[Dataset records]
[Start of Attachment]
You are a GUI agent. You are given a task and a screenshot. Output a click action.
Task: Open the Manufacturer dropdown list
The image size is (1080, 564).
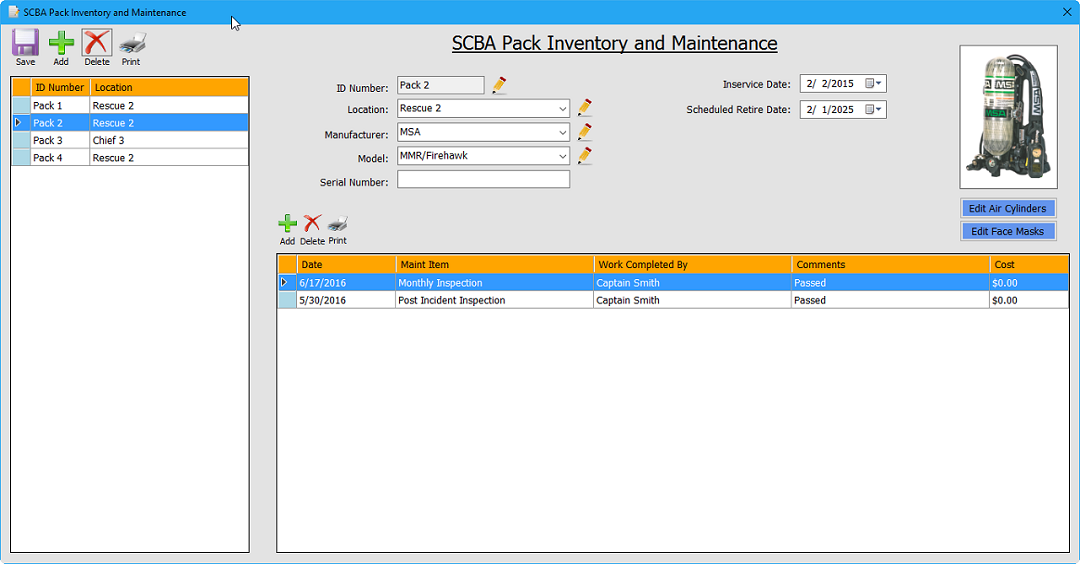[x=563, y=132]
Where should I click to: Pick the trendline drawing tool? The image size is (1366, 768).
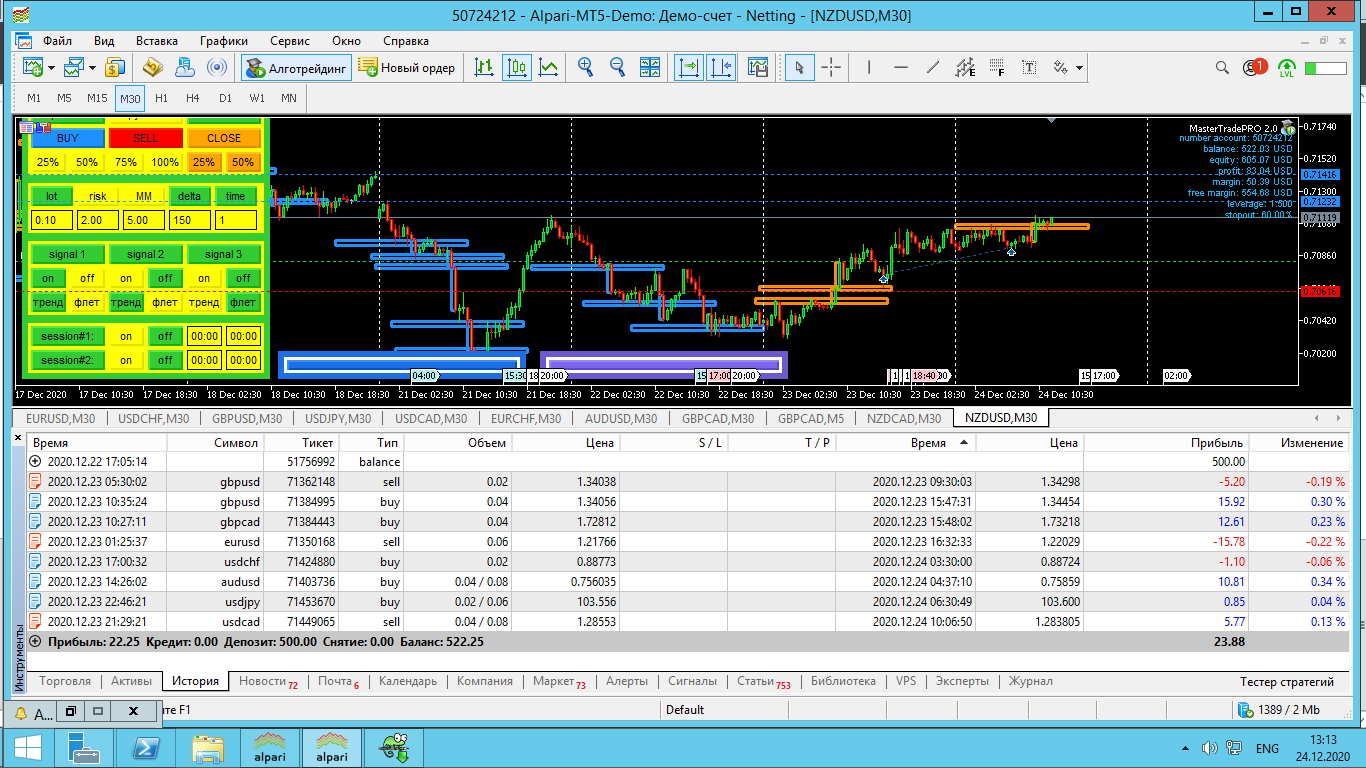click(933, 68)
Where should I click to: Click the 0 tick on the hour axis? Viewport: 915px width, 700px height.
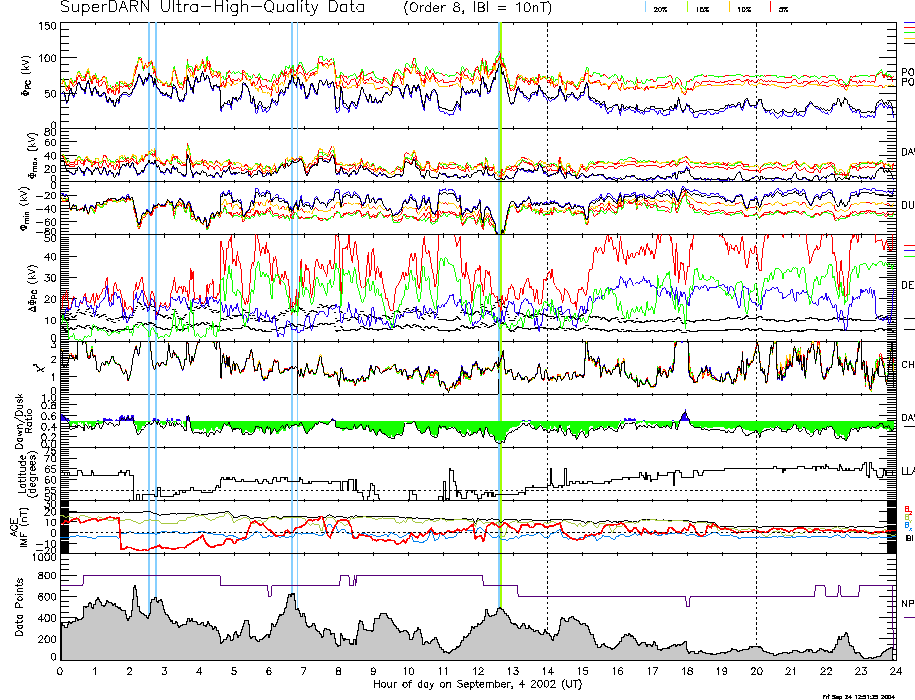pyautogui.click(x=61, y=671)
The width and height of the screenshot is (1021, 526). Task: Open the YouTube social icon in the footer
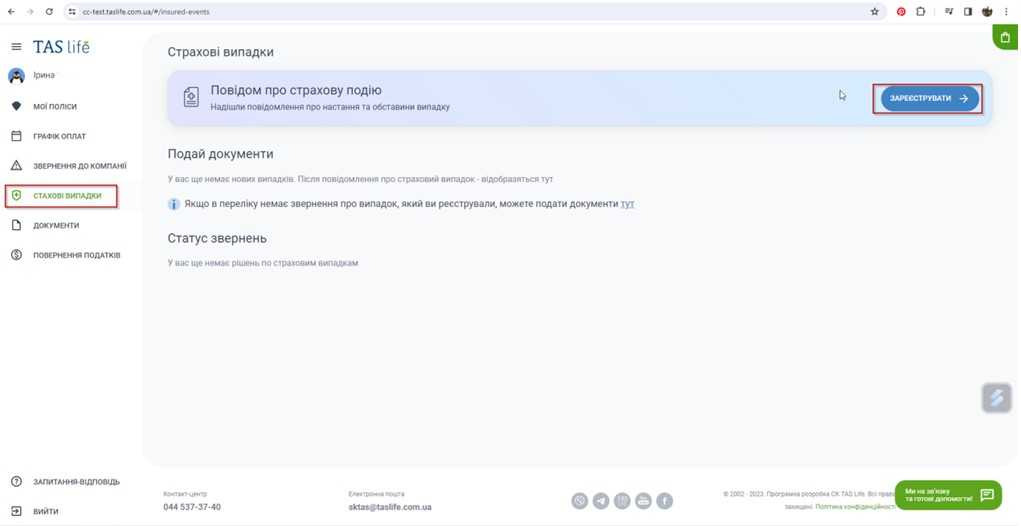(x=643, y=501)
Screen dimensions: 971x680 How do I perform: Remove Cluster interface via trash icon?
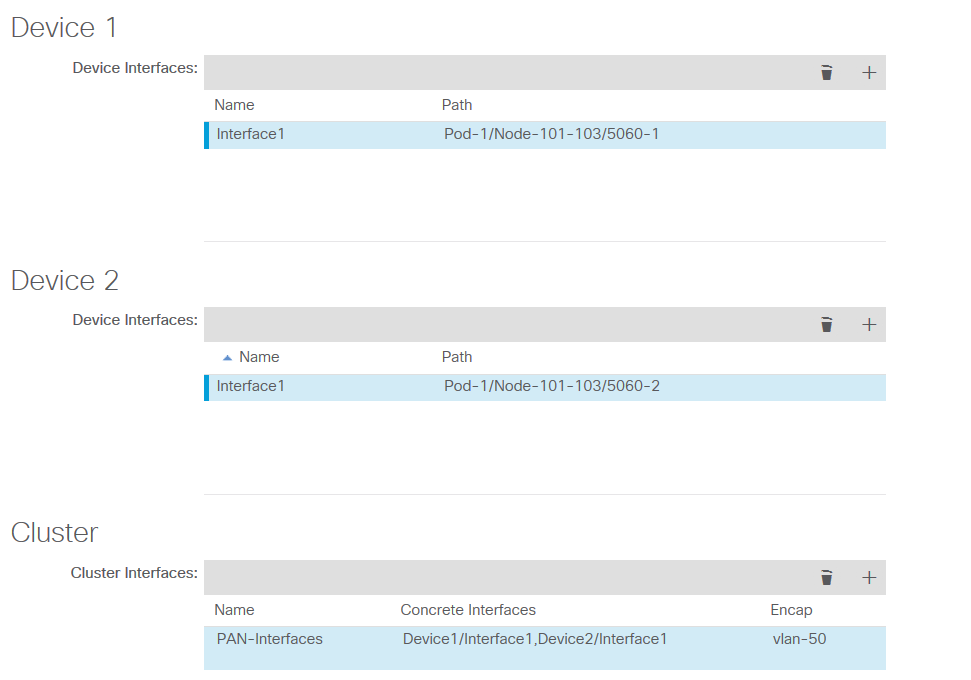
[End of Attachment]
Your goal: Pictures aside, reproduce every record exactly as it stands.

Response area:
You are a GUI agent. You are given a task and a screenshot. Output a click action.
Task: Open the Manufacturer dropdown list
The image size is (1080, 564).
[x=563, y=132]
Where should I click to: Pick the trendline drawing tool? The image size is (1366, 768).
click(933, 68)
Where should I click to: Click the 0 tick on the hour axis? Viewport: 915px width, 700px height.
pyautogui.click(x=61, y=671)
The width and height of the screenshot is (1021, 526). Task: Open the YouTube social icon in the footer
(x=643, y=501)
Screen dimensions: 971x680 How do I perform: Remove Cluster interface via trash icon?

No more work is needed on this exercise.